Task goal - The records that follow are to be transcribed word for word.

________________________________________

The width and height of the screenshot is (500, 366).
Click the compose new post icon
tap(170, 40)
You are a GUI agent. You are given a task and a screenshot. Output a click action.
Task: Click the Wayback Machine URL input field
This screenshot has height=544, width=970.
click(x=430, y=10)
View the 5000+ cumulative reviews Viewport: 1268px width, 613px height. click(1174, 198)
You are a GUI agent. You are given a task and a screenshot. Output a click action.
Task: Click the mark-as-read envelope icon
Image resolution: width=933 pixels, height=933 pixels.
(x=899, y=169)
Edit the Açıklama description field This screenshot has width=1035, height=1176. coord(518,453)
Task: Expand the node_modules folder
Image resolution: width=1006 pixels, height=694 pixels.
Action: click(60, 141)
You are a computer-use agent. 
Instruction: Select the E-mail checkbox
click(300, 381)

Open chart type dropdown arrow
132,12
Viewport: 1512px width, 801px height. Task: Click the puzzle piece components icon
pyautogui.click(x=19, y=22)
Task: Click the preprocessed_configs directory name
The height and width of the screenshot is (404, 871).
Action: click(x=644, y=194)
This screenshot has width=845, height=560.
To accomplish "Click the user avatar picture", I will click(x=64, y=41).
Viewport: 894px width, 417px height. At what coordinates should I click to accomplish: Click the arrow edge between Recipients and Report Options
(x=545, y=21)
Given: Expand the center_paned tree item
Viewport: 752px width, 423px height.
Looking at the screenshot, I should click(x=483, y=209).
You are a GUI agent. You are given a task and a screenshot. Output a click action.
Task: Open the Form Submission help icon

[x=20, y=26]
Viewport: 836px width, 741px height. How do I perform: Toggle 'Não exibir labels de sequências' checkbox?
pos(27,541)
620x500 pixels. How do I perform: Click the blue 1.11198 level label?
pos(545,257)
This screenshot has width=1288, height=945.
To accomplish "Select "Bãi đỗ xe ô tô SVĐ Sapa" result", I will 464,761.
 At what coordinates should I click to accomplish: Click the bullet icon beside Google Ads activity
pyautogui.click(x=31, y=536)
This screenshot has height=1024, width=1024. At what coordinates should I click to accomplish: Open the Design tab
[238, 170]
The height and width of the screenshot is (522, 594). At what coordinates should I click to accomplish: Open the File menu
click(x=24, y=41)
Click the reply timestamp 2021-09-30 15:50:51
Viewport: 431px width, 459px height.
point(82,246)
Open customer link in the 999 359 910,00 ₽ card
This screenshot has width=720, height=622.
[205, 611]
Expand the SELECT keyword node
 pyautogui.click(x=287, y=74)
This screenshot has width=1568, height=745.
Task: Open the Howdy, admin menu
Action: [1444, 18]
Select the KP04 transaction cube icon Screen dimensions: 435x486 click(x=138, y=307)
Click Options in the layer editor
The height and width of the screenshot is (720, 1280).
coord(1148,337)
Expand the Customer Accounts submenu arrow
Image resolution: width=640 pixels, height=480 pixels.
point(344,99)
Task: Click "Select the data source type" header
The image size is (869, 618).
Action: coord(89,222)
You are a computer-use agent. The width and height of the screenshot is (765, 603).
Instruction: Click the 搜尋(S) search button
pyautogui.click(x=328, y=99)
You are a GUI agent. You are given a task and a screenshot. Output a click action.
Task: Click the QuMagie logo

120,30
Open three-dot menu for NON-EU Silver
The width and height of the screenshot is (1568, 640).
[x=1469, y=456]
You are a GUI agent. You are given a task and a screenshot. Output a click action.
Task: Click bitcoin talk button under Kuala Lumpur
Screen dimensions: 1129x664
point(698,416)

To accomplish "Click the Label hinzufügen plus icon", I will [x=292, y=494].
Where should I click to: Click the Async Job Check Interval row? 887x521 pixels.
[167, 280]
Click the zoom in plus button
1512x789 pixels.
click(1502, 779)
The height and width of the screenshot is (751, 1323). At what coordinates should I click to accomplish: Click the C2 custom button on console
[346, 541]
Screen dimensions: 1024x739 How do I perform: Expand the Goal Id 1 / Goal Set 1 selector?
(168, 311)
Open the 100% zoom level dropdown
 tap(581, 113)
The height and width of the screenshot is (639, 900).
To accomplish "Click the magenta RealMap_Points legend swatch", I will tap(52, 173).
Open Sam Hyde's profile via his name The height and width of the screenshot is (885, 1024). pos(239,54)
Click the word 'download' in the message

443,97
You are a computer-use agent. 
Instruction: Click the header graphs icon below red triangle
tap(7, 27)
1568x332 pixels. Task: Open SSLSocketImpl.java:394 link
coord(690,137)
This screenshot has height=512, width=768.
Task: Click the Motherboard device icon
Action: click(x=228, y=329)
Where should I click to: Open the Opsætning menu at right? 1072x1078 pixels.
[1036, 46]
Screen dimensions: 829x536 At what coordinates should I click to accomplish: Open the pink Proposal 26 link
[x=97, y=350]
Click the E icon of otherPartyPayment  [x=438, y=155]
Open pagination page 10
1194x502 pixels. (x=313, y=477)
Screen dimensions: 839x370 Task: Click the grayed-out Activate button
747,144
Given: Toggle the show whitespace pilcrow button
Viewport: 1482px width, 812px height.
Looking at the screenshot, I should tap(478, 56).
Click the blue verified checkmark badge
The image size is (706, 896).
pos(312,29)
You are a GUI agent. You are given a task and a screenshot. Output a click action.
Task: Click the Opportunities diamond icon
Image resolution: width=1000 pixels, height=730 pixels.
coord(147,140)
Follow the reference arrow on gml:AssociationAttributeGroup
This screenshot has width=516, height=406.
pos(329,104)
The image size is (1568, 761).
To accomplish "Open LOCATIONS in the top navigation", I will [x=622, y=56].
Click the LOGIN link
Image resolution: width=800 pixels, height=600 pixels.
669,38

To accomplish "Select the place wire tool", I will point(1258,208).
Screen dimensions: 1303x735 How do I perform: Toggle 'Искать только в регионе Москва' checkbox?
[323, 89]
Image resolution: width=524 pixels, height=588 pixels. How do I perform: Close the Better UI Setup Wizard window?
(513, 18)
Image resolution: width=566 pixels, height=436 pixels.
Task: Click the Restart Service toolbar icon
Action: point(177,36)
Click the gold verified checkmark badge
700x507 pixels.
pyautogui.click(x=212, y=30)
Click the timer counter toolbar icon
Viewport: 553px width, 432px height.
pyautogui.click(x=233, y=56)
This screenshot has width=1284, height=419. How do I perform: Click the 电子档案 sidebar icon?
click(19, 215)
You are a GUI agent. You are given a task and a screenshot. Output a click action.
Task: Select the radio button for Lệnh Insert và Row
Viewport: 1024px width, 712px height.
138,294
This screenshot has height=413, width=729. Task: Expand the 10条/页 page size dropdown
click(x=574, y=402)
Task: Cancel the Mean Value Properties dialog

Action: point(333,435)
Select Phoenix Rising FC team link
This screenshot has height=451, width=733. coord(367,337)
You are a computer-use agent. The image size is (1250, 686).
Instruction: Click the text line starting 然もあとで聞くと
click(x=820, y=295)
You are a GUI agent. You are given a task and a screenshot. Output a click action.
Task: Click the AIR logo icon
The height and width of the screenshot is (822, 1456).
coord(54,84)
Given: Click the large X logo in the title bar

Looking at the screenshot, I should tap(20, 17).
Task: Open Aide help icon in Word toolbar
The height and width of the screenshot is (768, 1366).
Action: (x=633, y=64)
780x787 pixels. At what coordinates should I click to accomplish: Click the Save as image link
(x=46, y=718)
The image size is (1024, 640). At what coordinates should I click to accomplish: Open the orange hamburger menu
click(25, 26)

________________________________________

Output for this exercise -
The width and height of the screenshot is (500, 366).
Click the compose new post icon
tap(170, 40)
You are a GUI agent. You are given a task and a screenshot. Output a click action.
Task: Click the Wayback Machine URL input field
This screenshot has height=544, width=970.
click(x=430, y=10)
View the 5000+ cumulative reviews Viewport: 1268px width, 613px height. click(1174, 198)
You are a GUI agent. You are given a task and a screenshot. Output a click action.
Task: Click the mark-as-read envelope icon
Image resolution: width=933 pixels, height=933 pixels.
(x=899, y=169)
Edit the Açıklama description field This screenshot has width=1035, height=1176. coord(518,453)
Task: Expand the node_modules folder
Image resolution: width=1006 pixels, height=694 pixels.
Action: click(60, 141)
You are a computer-use agent. 
Instruction: Select the E-mail checkbox
click(300, 381)

Open chart type dropdown arrow
132,12
Viewport: 1512px width, 801px height. Task: Click the puzzle piece components icon
pyautogui.click(x=19, y=22)
Task: Click the preprocessed_configs directory name
The height and width of the screenshot is (404, 871).
Action: click(x=644, y=194)
This screenshot has width=845, height=560.
To accomplish "Click the user avatar picture", I will click(x=64, y=41).
Viewport: 894px width, 417px height. At what coordinates should I click to accomplish: Click the arrow edge between Recipients and Report Options
(x=545, y=21)
Given: Expand the center_paned tree item
Viewport: 752px width, 423px height.
Looking at the screenshot, I should click(x=483, y=209).
You are a GUI agent. You are given a task and a screenshot. Output a click action.
Task: Open the Form Submission help icon

[x=20, y=26]
Viewport: 836px width, 741px height. How do I perform: Toggle 'Não exibir labels de sequências' checkbox?
pos(27,541)
620x500 pixels. How do I perform: Click the blue 1.11198 level label?
pos(545,257)
This screenshot has width=1288, height=945.
To accomplish "Select "Bãi đỗ xe ô tô SVĐ Sapa" result", I will 464,761.
 At what coordinates should I click to accomplish: Click the bullet icon beside Google Ads activity
pyautogui.click(x=31, y=536)
This screenshot has height=1024, width=1024. At what coordinates should I click to accomplish: Open the Design tab
[238, 170]
The height and width of the screenshot is (522, 594). At what coordinates should I click to accomplish: Open the File menu
click(x=24, y=41)
Click the reply timestamp 2021-09-30 15:50:51
Viewport: 431px width, 459px height.
point(82,246)
Open customer link in the 999 359 910,00 ₽ card
This screenshot has width=720, height=622.
[205, 611]
Expand the SELECT keyword node
 pyautogui.click(x=287, y=74)
This screenshot has width=1568, height=745.
Task: Open the Howdy, admin menu
Action: [1444, 18]
Select the KP04 transaction cube icon Screen dimensions: 435x486 click(x=138, y=307)
Click Options in the layer editor
The height and width of the screenshot is (720, 1280).
coord(1148,337)
Expand the Customer Accounts submenu arrow
Image resolution: width=640 pixels, height=480 pixels.
point(344,99)
Task: Click "Select the data source type" header
The image size is (869, 618).
Action: coord(89,222)
You are a computer-use agent. The width and height of the screenshot is (765, 603).
Instruction: Click the 搜尋(S) search button
pyautogui.click(x=328, y=99)
You are a GUI agent. You are given a task and a screenshot. Output a click action.
Task: Click the QuMagie logo

120,30
Open three-dot menu for NON-EU Silver
The width and height of the screenshot is (1568, 640).
[x=1469, y=456]
You are a GUI agent. You are given a task and a screenshot. Output a click action.
Task: Click bitcoin talk button under Kuala Lumpur
Screen dimensions: 1129x664
point(698,416)

To accomplish "Click the Label hinzufügen plus icon", I will [x=292, y=494].
Where should I click to: Click the Async Job Check Interval row? 887x521 pixels.
[167, 280]
Click the zoom in plus button
1512x789 pixels.
click(1502, 779)
The height and width of the screenshot is (751, 1323). At what coordinates should I click to accomplish: Click the C2 custom button on console
[346, 541]
Screen dimensions: 1024x739 How do I perform: Expand the Goal Id 1 / Goal Set 1 selector?
(168, 311)
Open the 100% zoom level dropdown
 tap(581, 113)
The height and width of the screenshot is (639, 900).
To accomplish "Click the magenta RealMap_Points legend swatch", I will tap(52, 173).
Open Sam Hyde's profile via his name The height and width of the screenshot is (885, 1024). pos(239,54)
Click the word 'download' in the message

443,97
You are a computer-use agent. 
Instruction: Click the header graphs icon below red triangle
tap(7, 27)
1568x332 pixels. Task: Open SSLSocketImpl.java:394 link
coord(690,137)
This screenshot has height=512, width=768.
Task: Click the Motherboard device icon
Action: click(x=228, y=329)
Where should I click to: Open the Opsætning menu at right? 1072x1078 pixels.
[1036, 46]
Screen dimensions: 829x536 At what coordinates should I click to accomplish: Open the pink Proposal 26 link
[x=97, y=350]
Click the E icon of otherPartyPayment  [x=438, y=155]
Open pagination page 10
1194x502 pixels. (x=313, y=477)
Screen dimensions: 839x370 Task: Click the grayed-out Activate button
747,144
Given: Toggle the show whitespace pilcrow button
Viewport: 1482px width, 812px height.
Looking at the screenshot, I should tap(478, 56).
Click the blue verified checkmark badge
The image size is (706, 896).
pos(312,29)
You are a GUI agent. You are given a task and a screenshot. Output a click action.
Task: Click the Opportunities diamond icon
Image resolution: width=1000 pixels, height=730 pixels.
coord(147,140)
Follow the reference arrow on gml:AssociationAttributeGroup
This screenshot has width=516, height=406.
pos(329,104)
The image size is (1568, 761).
To accomplish "Open LOCATIONS in the top navigation", I will [x=622, y=56].
Click the LOGIN link
Image resolution: width=800 pixels, height=600 pixels.
669,38

To accomplish "Select the place wire tool", I will point(1258,208).
Screen dimensions: 1303x735 How do I perform: Toggle 'Искать только в регионе Москва' checkbox?
[323, 89]
Image resolution: width=524 pixels, height=588 pixels. How do I perform: Close the Better UI Setup Wizard window?
(513, 18)
Image resolution: width=566 pixels, height=436 pixels.
Task: Click the Restart Service toolbar icon
Action: point(177,36)
Click the gold verified checkmark badge
700x507 pixels.
pyautogui.click(x=212, y=30)
Click the timer counter toolbar icon
Viewport: 553px width, 432px height.
pyautogui.click(x=233, y=56)
This screenshot has width=1284, height=419. How do I perform: Click the 电子档案 sidebar icon?
click(19, 215)
You are a GUI agent. You are given a task and a screenshot. Output a click action.
Task: Select the radio button for Lệnh Insert và Row
Viewport: 1024px width, 712px height.
138,294
This screenshot has height=413, width=729. Task: Expand the 10条/页 page size dropdown
click(x=574, y=402)
Task: Cancel the Mean Value Properties dialog

Action: point(333,435)
Select Phoenix Rising FC team link
This screenshot has height=451, width=733. coord(367,337)
You are a computer-use agent. The image size is (1250, 686).
Instruction: Click the text line starting 然もあとで聞くと
click(x=820, y=295)
You are a GUI agent. You are given a task and a screenshot. Output a click action.
Task: Click the AIR logo icon
The height and width of the screenshot is (822, 1456).
coord(54,84)
Given: Click the large X logo in the title bar

Looking at the screenshot, I should tap(20, 17).
Task: Open Aide help icon in Word toolbar
The height and width of the screenshot is (768, 1366).
Action: (x=633, y=64)
780x787 pixels. At what coordinates should I click to accomplish: Click the Save as image link
(x=46, y=718)
The image size is (1024, 640). At what coordinates should I click to accomplish: Open the orange hamburger menu
click(25, 26)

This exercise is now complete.